Re: Widescreen DVD Class Action Lawsuit - for ever
beam-me-up, most of those soft-matte movies are not standard 1.33:1 movies. Example: "A Fish Called Wanda". You recall the scene where John Cleese in standing naked in front of a family? In the 1.33:1 open matte version you can see the top of the pants he's wearing. The pants were always supposed to be cut off, the 1.33:1 version is not the Director's intent.
The same goes for "Back to the Future". The visual FX for those movies were made with a film format called VistaVision. ILM used this at the time exclusively because it allowed the use of more film area and better quality. VistaVision has a maximum aspect ratio of 1.66:1. That means that all the visual FX scenes are (moderate) widescreen (and are pan'n'scanned on the fullscreen DVD), while all scenes without visuals are shot 1.33:1. Obviously, the movies were supposed to be only seen in the (moderate) widescreen AR of 1.66:1 or 1.85:1 (both are very close, 1.66:1 is the European standard, while all modern theaters in the US can only show 1.85:1, for DVDs very often the compromise 1.78:1=16:9 of WS TVs is chosen).

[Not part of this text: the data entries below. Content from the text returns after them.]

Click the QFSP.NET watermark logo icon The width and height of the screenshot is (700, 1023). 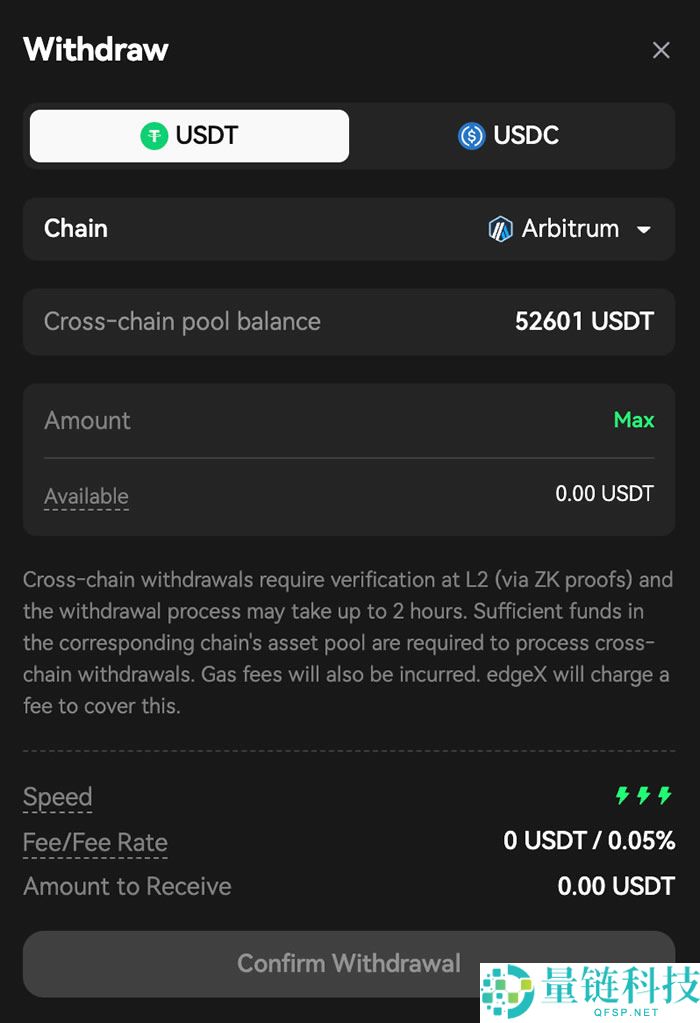[507, 991]

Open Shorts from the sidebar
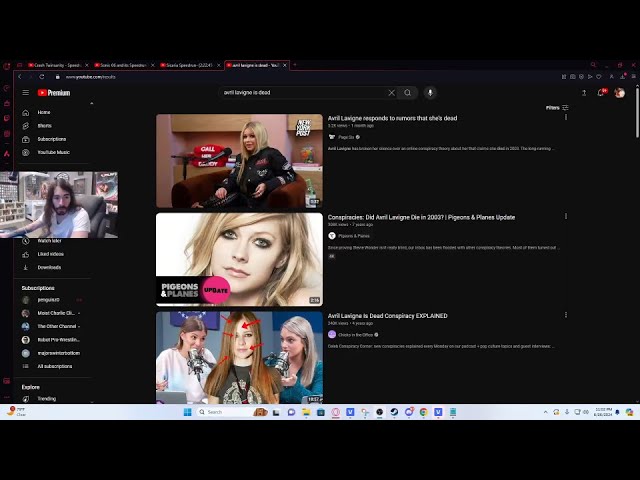[45, 126]
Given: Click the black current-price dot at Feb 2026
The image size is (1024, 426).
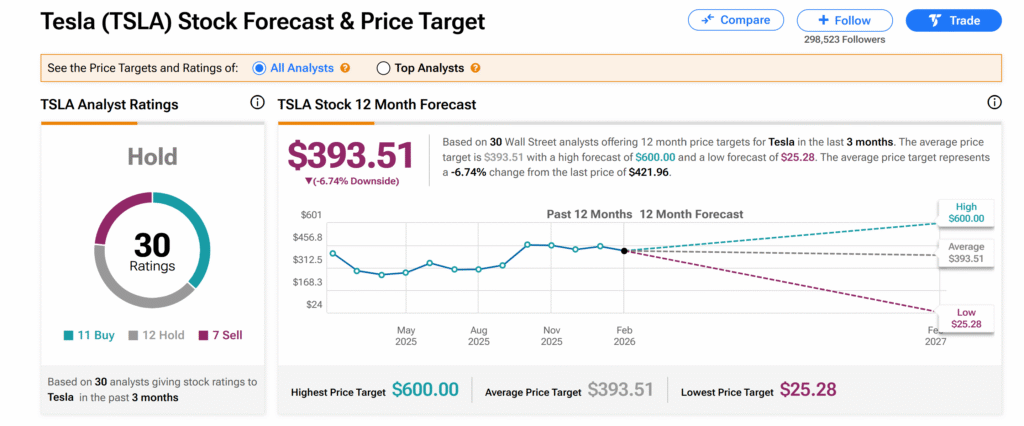Looking at the screenshot, I should pyautogui.click(x=624, y=251).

OTOH, there are (older) movies like the Ray-Harryhause-classic "Earth Vs. The Flying". It's from 1958, made after the introduction of widescreen film formats in 1953. The recent DVD release is 1.85:1 widescreen. However, at the time the movie were made only a minority of film theaters could show widescreen; most were still equipped for the older pre-1953 Academy standard (1.33:1), and the movie was shot accordingly. The WS version looks seriously cropped, and a open-matte fullscreen version should have been included in the DVD release.
But as I said, the aim of the lawsuit is not the transfer itself, but the flase advertising made by MGM. I have checked my edition of "Dr. No" (it's part of the list in the lawsuit). In the booklet is a 2.35:1 picture of a film scene with a 1.33:1 frame laid over the center. This picture is of course crap. The movie is 1.85:1, not 2.35:1, and you don't loose picture on the sides in the fullscreen version. This is blatantly false advertising, and the lawsuit is completely correct to sue MGM for this false advertising. However, all film experts agree that the widescreen transfer of 1.85:1 is the correct transfer of choice, and the lawsuit does not attack this. The DVD is perfectly fine. I always knew the picture was bull, and I don't want to rip off MGM for the cut'n'paste error of the marketing people (we know how much those guys know).
I still believe that this lawsuit is frivolous and was only made to fill the pockets of the lawyers.